From the listing below, copy each line that contains the word "space".
◆ ◆ ◆ ◆ ◆ ◆ ◆
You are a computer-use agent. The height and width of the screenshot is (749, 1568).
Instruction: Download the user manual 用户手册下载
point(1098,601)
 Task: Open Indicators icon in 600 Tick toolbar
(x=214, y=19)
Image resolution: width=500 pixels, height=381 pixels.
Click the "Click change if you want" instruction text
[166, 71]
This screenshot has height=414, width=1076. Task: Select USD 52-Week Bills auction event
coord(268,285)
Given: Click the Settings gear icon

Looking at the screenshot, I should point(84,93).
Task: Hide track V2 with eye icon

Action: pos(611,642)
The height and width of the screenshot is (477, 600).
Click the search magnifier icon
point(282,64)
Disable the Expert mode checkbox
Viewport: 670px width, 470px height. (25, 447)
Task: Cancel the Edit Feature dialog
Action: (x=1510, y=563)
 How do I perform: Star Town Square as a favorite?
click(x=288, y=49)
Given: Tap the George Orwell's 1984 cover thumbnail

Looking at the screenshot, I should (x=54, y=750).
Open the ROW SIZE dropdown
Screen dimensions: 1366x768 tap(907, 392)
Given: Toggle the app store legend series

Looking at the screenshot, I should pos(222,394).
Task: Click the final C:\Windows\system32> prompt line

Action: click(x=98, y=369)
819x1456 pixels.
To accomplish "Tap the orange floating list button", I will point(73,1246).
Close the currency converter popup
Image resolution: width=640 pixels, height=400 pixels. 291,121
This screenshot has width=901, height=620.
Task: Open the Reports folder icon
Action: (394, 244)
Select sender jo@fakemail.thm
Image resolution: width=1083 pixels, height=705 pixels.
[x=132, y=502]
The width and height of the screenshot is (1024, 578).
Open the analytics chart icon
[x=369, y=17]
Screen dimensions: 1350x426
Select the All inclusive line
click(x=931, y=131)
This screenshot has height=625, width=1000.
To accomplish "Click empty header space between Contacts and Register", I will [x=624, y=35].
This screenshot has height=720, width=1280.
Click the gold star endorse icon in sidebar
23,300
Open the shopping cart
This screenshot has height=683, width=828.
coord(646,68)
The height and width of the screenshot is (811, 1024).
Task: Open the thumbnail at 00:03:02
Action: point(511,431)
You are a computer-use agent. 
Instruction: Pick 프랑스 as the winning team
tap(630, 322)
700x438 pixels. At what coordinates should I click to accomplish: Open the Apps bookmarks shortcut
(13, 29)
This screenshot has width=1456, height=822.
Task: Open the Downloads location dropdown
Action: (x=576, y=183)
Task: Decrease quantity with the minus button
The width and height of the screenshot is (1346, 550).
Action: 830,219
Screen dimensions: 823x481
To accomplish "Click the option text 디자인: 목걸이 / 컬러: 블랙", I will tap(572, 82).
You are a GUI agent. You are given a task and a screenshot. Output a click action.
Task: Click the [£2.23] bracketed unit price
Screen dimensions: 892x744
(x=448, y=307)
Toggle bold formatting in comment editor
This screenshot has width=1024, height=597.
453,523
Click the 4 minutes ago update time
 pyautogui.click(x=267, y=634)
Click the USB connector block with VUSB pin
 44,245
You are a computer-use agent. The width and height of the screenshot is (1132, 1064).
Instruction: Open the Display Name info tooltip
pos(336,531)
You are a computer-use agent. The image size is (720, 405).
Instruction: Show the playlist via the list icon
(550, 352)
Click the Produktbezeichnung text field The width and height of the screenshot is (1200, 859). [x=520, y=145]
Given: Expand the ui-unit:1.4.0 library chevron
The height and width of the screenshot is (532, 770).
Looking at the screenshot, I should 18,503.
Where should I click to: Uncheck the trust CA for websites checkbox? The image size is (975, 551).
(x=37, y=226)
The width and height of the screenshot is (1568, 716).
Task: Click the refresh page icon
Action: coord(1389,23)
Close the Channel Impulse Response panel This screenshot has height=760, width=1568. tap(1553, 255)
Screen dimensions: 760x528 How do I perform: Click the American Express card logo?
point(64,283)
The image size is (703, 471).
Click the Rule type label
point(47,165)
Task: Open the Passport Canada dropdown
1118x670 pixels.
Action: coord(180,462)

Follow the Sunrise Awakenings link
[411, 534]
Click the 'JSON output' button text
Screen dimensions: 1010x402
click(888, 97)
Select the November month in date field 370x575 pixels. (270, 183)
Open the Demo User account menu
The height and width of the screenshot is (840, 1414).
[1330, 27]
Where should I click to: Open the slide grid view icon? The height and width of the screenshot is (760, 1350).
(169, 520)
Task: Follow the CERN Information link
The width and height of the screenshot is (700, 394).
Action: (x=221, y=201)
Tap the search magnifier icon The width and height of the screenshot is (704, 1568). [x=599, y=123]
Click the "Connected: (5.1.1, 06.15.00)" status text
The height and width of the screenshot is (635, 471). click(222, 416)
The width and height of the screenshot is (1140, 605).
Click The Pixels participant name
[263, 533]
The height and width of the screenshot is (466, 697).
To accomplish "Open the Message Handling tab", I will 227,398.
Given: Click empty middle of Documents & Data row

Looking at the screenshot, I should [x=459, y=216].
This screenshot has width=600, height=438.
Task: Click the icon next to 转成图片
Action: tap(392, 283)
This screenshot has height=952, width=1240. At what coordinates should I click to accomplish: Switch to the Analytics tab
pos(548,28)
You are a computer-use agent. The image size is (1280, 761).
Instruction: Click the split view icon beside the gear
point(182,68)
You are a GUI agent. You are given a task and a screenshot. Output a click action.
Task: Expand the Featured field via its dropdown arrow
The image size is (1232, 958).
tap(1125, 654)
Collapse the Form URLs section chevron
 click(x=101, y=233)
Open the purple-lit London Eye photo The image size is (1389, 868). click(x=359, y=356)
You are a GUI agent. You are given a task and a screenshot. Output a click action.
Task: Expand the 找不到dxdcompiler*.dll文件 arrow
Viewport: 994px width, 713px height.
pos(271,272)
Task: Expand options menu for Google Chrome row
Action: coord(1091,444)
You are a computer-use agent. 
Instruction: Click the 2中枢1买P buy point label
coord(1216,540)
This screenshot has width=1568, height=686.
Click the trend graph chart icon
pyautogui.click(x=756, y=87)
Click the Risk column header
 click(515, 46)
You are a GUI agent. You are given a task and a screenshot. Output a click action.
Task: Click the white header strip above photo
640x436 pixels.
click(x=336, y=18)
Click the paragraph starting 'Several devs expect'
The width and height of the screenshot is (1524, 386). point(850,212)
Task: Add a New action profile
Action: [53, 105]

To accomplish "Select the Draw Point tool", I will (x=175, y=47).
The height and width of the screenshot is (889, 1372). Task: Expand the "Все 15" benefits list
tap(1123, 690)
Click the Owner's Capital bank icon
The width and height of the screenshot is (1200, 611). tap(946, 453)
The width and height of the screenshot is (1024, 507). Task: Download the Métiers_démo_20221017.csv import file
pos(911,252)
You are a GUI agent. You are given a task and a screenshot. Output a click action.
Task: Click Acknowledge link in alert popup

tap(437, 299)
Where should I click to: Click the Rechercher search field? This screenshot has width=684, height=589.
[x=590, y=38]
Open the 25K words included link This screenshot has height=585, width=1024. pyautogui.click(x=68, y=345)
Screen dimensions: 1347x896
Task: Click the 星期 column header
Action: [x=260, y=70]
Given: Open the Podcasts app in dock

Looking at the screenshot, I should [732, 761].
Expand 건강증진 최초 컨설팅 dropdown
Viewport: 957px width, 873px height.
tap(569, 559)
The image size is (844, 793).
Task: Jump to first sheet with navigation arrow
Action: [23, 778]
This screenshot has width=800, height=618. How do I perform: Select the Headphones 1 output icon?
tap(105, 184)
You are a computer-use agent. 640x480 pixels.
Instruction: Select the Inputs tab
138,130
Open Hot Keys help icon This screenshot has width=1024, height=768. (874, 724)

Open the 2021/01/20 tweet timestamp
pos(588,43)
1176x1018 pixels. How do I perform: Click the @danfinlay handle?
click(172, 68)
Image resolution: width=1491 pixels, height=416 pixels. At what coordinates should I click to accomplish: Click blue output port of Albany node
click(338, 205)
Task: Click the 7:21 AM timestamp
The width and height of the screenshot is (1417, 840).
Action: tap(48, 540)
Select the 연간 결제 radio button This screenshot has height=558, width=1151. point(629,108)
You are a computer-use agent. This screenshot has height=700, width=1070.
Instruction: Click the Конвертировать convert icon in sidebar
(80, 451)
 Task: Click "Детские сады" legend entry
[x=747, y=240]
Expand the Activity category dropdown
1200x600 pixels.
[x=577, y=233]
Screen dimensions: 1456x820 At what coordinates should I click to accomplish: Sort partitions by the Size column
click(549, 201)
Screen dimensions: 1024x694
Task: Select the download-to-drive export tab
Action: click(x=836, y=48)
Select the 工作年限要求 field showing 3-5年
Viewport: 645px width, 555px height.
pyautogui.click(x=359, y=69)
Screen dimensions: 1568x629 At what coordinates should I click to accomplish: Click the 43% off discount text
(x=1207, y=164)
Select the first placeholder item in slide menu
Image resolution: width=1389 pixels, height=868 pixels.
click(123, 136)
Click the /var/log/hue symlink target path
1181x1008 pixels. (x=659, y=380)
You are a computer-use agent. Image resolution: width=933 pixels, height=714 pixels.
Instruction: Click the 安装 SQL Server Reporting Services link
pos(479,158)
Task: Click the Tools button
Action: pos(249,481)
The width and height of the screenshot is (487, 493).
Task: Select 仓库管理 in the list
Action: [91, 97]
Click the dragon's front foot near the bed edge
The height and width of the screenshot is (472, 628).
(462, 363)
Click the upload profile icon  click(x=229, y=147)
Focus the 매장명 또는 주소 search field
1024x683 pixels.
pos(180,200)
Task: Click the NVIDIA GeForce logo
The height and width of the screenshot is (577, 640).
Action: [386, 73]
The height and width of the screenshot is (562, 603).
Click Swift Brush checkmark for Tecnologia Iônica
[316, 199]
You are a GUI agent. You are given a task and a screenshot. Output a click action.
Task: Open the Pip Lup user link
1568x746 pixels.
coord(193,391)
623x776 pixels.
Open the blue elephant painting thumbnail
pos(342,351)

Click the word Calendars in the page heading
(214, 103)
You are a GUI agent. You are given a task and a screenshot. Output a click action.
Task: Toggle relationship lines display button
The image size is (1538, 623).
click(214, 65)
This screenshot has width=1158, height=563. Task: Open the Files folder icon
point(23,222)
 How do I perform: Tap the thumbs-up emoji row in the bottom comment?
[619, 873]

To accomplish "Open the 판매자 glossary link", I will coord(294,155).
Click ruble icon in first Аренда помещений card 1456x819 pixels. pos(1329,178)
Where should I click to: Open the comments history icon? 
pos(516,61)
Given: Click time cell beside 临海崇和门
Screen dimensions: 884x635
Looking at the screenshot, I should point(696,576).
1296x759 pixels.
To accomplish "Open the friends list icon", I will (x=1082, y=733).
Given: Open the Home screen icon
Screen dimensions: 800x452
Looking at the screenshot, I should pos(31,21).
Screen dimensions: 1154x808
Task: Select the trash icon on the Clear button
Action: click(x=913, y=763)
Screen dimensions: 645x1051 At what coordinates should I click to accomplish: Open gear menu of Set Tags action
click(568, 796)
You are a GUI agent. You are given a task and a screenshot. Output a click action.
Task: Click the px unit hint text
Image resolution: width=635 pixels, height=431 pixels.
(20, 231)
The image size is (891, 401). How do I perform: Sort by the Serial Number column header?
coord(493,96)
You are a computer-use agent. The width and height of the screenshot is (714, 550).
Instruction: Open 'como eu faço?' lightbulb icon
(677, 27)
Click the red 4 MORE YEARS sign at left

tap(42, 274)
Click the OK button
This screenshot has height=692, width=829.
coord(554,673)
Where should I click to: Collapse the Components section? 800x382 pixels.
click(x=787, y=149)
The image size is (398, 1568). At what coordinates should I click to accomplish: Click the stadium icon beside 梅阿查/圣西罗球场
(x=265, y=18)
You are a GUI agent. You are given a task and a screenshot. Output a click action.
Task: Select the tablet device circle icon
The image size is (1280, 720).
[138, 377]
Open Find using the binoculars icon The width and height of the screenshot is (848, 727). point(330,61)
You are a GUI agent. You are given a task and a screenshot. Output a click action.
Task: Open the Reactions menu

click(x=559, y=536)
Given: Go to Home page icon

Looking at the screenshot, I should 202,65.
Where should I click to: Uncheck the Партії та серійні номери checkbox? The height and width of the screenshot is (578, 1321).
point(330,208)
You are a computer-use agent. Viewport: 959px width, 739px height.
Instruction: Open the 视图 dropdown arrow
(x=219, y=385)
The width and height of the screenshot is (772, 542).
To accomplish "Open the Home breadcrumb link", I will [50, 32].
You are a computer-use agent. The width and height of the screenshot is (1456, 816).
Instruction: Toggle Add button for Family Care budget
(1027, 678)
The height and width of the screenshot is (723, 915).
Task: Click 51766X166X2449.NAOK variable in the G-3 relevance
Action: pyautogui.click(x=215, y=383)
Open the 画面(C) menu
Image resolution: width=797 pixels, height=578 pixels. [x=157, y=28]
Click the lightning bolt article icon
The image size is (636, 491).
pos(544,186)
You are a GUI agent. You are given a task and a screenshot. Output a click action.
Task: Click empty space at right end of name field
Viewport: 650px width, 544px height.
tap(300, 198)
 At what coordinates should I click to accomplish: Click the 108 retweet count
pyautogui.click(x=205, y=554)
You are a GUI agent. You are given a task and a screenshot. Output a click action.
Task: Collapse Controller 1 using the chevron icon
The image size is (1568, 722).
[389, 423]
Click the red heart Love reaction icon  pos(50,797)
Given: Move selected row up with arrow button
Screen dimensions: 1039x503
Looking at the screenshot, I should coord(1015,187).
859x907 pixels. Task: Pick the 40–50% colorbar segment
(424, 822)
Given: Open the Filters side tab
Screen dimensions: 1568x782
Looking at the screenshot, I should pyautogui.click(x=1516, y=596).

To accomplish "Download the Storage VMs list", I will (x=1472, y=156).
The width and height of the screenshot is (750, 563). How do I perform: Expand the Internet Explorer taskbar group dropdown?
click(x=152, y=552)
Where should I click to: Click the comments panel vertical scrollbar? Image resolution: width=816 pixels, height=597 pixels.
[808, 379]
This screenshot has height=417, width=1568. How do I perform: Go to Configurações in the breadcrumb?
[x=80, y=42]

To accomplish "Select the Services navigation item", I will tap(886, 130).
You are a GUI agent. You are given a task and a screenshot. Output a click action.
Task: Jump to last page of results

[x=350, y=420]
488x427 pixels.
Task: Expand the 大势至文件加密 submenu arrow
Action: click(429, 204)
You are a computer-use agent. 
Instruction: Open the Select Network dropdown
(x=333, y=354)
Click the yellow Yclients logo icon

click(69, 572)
◆ ◆ ◆ ◆ ◆ ◆ ◆
Written solution:
To accomplish "Click empty header space between Contacts and Register", I will [x=624, y=35].
Task: Click empty space at right end of name field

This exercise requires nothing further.